Supplied material below:

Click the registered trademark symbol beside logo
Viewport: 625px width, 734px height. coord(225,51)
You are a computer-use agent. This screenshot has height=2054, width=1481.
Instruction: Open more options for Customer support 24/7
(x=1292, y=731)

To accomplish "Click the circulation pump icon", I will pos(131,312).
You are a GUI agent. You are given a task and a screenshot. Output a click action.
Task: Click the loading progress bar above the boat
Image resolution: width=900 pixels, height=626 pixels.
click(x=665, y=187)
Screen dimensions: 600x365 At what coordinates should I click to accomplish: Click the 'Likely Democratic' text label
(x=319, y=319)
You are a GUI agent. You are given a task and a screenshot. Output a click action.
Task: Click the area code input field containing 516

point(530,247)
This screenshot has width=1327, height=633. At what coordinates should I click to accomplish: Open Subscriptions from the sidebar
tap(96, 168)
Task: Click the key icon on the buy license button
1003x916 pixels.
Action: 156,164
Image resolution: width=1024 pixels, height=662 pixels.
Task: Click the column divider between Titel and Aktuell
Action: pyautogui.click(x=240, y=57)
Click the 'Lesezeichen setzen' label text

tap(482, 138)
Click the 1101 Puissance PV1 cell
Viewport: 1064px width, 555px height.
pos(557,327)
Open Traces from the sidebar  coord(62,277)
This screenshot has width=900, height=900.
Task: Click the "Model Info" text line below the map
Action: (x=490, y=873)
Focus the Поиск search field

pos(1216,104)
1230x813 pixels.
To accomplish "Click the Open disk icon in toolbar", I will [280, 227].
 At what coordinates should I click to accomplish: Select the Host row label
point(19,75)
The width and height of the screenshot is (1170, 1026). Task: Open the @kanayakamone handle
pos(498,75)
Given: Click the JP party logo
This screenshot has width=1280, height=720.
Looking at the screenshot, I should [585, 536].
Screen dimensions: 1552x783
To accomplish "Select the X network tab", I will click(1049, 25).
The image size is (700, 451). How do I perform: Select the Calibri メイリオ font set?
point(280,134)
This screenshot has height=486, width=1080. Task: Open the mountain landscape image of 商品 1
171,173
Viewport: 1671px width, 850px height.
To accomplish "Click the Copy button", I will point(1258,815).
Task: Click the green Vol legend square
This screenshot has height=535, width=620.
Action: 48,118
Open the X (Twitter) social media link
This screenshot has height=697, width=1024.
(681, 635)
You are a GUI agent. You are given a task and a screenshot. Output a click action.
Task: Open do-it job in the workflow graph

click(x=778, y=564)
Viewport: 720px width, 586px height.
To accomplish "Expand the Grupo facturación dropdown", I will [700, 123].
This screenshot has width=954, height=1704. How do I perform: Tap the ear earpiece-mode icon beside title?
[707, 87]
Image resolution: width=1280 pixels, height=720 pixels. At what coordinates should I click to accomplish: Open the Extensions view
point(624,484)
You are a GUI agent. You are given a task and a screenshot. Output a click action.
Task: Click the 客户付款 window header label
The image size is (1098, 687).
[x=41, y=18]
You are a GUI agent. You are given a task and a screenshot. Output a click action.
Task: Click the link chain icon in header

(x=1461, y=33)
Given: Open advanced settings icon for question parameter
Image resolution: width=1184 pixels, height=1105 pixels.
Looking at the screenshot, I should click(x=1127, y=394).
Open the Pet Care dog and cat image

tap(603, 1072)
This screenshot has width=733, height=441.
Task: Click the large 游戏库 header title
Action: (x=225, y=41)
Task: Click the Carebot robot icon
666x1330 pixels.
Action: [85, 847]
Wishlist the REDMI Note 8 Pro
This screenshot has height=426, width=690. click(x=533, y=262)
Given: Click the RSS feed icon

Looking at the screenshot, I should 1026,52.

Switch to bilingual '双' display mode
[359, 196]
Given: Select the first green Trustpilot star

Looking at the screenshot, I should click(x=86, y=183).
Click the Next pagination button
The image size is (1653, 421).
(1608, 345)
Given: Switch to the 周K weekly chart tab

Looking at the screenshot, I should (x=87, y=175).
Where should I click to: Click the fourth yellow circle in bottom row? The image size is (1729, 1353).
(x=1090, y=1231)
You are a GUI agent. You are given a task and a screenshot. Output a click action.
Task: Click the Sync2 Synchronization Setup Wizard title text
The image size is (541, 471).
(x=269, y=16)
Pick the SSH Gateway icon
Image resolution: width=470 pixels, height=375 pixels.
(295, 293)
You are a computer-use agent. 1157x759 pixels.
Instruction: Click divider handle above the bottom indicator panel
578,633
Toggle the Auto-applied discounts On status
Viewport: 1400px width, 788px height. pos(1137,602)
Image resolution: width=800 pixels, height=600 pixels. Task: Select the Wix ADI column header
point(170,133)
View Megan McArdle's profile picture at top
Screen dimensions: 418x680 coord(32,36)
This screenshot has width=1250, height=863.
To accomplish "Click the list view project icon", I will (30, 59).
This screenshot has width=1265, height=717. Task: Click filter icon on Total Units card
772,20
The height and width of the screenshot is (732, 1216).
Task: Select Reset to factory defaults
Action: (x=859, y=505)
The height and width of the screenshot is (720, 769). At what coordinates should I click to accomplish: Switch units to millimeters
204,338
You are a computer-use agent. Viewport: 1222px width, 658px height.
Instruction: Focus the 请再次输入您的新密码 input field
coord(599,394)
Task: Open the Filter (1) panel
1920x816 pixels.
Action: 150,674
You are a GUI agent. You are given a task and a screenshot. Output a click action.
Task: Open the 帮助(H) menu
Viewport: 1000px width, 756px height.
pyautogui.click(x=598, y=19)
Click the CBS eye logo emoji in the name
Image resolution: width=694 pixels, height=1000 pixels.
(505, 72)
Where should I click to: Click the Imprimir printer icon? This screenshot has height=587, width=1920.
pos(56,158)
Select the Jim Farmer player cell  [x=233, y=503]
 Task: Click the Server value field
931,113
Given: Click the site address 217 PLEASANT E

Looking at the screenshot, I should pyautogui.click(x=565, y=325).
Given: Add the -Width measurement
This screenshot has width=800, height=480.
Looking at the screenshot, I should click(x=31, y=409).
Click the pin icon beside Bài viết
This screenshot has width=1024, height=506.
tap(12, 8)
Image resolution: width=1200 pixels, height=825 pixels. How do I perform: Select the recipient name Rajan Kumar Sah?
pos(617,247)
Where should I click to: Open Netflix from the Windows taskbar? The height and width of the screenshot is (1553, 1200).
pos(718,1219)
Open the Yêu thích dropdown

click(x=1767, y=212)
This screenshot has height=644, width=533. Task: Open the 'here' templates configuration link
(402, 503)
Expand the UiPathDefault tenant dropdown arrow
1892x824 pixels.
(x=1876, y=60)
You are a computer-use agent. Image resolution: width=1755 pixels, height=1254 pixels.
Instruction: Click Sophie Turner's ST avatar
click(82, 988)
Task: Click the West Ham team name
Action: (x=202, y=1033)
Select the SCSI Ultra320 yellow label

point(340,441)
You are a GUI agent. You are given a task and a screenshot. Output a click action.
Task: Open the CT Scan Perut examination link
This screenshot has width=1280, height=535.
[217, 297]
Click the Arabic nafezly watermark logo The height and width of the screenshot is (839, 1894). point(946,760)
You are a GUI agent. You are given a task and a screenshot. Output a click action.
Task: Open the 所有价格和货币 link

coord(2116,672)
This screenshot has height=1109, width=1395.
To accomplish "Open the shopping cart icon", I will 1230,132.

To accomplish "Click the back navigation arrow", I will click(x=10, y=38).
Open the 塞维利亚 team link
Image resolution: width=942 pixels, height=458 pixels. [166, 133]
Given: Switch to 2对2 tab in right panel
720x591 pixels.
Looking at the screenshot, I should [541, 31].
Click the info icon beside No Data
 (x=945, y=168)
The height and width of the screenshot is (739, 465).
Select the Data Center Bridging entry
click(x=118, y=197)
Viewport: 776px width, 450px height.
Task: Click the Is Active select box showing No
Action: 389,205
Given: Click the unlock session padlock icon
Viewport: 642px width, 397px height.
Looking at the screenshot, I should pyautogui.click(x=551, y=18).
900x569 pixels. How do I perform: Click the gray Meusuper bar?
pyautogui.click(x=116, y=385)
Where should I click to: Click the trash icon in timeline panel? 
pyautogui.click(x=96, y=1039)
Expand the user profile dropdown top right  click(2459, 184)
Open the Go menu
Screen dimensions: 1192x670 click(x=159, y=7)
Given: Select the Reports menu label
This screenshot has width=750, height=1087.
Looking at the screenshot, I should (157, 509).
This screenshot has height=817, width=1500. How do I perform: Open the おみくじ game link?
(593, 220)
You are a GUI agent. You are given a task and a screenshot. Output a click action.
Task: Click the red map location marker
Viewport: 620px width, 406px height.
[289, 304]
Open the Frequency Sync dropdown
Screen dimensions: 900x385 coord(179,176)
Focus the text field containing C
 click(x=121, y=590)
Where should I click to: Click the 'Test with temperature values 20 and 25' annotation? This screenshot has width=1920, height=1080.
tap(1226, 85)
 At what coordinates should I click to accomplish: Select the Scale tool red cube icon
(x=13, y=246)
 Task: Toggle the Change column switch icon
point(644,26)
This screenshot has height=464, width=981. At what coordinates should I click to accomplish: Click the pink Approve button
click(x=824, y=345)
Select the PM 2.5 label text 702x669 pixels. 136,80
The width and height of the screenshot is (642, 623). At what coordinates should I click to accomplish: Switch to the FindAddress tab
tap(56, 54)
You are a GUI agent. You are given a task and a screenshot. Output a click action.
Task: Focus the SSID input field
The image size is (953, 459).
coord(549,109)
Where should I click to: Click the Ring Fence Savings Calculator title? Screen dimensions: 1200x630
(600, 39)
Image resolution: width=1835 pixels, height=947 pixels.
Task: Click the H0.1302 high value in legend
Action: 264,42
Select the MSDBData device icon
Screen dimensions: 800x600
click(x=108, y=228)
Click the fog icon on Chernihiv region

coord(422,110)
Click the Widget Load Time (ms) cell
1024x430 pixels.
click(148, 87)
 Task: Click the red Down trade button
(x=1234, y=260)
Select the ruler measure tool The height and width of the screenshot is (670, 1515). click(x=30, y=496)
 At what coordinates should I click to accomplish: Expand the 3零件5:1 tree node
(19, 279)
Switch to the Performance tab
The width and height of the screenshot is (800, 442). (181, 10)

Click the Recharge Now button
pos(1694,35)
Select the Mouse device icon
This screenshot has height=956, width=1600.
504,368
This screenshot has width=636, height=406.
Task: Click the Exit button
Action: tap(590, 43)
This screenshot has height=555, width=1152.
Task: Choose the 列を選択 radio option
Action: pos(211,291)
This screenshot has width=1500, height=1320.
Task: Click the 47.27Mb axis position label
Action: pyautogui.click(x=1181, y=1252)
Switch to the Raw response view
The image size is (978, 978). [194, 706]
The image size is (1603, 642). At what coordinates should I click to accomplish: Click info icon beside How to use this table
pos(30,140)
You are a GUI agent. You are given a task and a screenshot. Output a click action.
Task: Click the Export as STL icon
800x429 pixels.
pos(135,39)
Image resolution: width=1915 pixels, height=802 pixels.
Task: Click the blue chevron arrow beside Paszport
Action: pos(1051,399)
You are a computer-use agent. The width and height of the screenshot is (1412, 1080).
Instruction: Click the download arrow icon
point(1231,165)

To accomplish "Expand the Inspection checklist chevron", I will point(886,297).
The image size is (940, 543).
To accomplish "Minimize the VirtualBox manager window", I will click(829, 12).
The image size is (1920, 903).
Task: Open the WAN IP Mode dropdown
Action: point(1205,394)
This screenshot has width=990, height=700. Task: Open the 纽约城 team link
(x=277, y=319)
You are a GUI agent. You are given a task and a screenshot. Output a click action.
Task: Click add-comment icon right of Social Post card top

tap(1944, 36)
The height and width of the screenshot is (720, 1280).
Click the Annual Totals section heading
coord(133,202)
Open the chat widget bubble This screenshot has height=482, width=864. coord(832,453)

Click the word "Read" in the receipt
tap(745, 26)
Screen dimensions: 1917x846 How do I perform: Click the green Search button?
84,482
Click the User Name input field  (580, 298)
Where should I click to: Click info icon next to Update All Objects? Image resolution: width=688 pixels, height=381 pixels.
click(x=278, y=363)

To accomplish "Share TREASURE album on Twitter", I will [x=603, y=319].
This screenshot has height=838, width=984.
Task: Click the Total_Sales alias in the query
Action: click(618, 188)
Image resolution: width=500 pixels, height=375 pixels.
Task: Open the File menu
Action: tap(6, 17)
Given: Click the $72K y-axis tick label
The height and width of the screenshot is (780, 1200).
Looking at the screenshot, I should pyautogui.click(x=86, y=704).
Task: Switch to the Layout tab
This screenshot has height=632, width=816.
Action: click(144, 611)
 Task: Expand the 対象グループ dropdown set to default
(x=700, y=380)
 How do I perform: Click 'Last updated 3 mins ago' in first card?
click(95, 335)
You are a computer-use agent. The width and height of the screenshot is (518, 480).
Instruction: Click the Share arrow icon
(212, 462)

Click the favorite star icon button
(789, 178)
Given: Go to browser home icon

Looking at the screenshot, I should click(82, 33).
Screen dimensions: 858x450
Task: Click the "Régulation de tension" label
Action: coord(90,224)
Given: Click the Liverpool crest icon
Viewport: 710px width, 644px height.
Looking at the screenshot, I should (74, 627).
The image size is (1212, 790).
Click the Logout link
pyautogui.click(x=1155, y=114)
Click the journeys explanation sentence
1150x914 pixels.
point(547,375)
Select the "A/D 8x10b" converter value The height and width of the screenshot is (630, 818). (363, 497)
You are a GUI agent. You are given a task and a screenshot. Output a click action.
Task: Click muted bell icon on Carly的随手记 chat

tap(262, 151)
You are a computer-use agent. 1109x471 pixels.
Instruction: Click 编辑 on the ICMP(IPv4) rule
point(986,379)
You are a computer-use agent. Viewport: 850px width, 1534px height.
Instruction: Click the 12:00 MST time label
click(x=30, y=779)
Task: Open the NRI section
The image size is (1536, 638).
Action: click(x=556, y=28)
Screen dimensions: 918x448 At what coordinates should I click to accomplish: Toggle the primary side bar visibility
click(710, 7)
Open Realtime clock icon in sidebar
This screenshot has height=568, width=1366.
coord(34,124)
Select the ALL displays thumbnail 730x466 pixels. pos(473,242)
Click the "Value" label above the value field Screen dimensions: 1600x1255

End of Supplied material.

- Your instructions:
Write out exactly the lines from the one with "Screen dimensions: 918x448" through the end of the records above, both ends included, and leave out all other lines.

- Answer for this exercise:
Screen dimensions: 918x448 At what coordinates should I click to accomplish: Toggle the primary side bar visibility
click(710, 7)
Open Realtime clock icon in sidebar
This screenshot has height=568, width=1366.
coord(34,124)
Select the ALL displays thumbnail 730x466 pixels. pos(473,242)
Click the "Value" label above the value field Screen dimensions: 1600x1255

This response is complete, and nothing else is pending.